Dans le New England Journal of Medicine, un médecin du Jackson Memorial Hospital de Miami a relaté un cas un peu particulier qui lui était arrivé quelques semaines auparavant. Un homme âgé de 70 ans avait amené inconscient aux urgences de son hôpital. Il présentait des problèmes respiratoires et un taux d'alcoolémie élevé, selon des propos rapporté par le Huffington Post. Il ne possédait pas de papiers d'identité mais sur son torse, un message clair y était tatoué : "Ne PAS réanimer", accompagné de sa signature.

Dans un premier temps, les médecins ont décidé de suivre leur serment d'Hippocrate et lui ont donc administré les soins de base. Un service d'éthique a ensuite été consulté qui leur a conseillé de prendre en considération le message. L'état du patient s'est vite déterioré. L'homme est décédé quelques heures plus tard sans qu'une réanimation n'ait été envisagée.

Une fois la victime identifiée, le dossier médical faisait bien état d'une mention "NPR" (ne pas réanimer). Les médecins étaient donc convaincus d'avoir pris la bonne décision.

Cet exemple a induit une certaine confusion parmi l'ordre médical. La question était de savoir si les tatouages représentaient "des souvenirs permanents ou des décisions malheureuses, prises quand la personne était sous l'influence de l'alcool".

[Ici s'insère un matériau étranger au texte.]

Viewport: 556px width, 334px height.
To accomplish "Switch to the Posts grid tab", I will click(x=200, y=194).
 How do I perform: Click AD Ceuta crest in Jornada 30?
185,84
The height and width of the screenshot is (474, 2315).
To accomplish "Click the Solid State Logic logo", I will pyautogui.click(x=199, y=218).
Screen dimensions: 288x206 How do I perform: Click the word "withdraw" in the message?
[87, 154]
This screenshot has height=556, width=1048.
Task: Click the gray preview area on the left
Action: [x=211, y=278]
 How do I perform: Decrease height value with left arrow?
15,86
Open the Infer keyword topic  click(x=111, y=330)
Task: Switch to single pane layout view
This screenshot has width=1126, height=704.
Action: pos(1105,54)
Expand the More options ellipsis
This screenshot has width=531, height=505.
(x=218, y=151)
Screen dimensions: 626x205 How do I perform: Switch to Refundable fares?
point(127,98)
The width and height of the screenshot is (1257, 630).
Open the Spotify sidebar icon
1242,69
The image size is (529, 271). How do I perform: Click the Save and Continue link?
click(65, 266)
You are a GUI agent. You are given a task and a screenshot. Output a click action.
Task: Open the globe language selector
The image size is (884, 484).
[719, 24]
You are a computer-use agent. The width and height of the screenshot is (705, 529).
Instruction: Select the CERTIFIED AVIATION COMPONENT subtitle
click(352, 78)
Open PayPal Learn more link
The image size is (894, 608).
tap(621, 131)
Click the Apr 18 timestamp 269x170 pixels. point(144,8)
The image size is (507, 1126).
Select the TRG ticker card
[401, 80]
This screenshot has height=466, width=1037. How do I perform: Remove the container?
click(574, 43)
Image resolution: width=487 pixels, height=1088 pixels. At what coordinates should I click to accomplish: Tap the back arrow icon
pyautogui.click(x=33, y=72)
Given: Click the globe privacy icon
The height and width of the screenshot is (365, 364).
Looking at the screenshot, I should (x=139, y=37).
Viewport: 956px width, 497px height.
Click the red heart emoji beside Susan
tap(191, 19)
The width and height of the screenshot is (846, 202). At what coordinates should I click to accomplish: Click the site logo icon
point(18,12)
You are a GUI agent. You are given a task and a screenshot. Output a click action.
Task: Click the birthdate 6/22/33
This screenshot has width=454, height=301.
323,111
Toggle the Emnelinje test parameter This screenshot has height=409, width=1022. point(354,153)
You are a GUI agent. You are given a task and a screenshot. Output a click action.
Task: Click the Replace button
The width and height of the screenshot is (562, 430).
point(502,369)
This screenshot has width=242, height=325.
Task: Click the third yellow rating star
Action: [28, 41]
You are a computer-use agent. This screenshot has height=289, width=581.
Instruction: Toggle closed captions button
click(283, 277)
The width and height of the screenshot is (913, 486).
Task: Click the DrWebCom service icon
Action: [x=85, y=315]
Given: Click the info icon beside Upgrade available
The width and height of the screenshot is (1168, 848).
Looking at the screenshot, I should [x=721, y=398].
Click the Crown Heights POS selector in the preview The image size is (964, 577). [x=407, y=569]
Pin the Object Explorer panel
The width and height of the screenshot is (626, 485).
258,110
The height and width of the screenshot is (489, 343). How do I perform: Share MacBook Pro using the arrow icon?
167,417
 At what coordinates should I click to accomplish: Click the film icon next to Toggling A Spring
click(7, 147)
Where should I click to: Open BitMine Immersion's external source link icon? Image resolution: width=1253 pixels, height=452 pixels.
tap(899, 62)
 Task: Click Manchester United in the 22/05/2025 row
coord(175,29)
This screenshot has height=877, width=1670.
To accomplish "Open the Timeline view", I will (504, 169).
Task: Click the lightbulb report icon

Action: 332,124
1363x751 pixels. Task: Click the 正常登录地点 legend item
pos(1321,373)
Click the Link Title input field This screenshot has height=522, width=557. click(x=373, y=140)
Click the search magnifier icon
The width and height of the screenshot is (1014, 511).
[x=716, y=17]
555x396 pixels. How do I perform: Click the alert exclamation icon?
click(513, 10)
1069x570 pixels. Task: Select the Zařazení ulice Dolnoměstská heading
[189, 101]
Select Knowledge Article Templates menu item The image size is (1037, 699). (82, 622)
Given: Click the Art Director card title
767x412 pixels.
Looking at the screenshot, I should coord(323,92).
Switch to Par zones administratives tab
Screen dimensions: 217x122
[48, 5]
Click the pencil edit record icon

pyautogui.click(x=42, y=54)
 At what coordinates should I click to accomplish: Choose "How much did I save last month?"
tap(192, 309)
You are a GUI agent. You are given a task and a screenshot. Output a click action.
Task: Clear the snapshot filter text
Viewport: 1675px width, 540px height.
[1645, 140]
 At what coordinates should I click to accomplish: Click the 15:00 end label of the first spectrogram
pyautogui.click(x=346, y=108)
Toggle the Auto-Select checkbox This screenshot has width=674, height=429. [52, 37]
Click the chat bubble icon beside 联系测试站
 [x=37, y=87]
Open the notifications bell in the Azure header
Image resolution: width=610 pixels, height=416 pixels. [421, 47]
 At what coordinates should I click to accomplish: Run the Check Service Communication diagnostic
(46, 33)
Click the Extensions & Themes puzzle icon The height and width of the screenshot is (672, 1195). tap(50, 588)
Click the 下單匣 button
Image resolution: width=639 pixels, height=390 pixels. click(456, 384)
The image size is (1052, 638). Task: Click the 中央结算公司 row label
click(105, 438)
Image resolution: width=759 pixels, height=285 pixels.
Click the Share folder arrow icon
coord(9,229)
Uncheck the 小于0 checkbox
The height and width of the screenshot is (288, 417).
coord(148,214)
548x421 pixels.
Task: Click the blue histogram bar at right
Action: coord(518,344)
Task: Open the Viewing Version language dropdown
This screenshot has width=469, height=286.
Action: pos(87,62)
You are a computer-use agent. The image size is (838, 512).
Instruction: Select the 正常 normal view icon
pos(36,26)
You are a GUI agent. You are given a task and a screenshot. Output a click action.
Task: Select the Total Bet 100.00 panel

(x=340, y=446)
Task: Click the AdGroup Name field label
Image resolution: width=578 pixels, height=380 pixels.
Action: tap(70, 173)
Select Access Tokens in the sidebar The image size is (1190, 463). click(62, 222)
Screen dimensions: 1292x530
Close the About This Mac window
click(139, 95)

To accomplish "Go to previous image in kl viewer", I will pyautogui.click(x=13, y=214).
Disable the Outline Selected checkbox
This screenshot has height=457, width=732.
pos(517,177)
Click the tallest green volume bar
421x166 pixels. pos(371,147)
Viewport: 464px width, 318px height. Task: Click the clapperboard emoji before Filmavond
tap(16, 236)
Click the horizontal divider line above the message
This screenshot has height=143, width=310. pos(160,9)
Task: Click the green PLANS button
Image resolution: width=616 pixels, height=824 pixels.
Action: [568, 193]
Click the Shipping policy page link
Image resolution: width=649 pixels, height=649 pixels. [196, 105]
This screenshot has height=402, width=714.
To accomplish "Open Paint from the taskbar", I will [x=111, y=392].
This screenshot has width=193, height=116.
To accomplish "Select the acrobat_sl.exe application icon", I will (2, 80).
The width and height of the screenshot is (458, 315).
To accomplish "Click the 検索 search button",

En effet, ce n'est pas la première fois que les urgentistes sont confrontés à cette confusion. En 2012, un homme de 59 ans s'était également fait tatouer la note "NPR" sur son torse. Excepté que son dossier ne mentionnait pas l'ordre. L'homme a par la suite confirmé que le message tatoué n'était pas à prendre en compte. Il ne pensait pas qu'un jour, quelqu'un prendrait le mot au sérieux.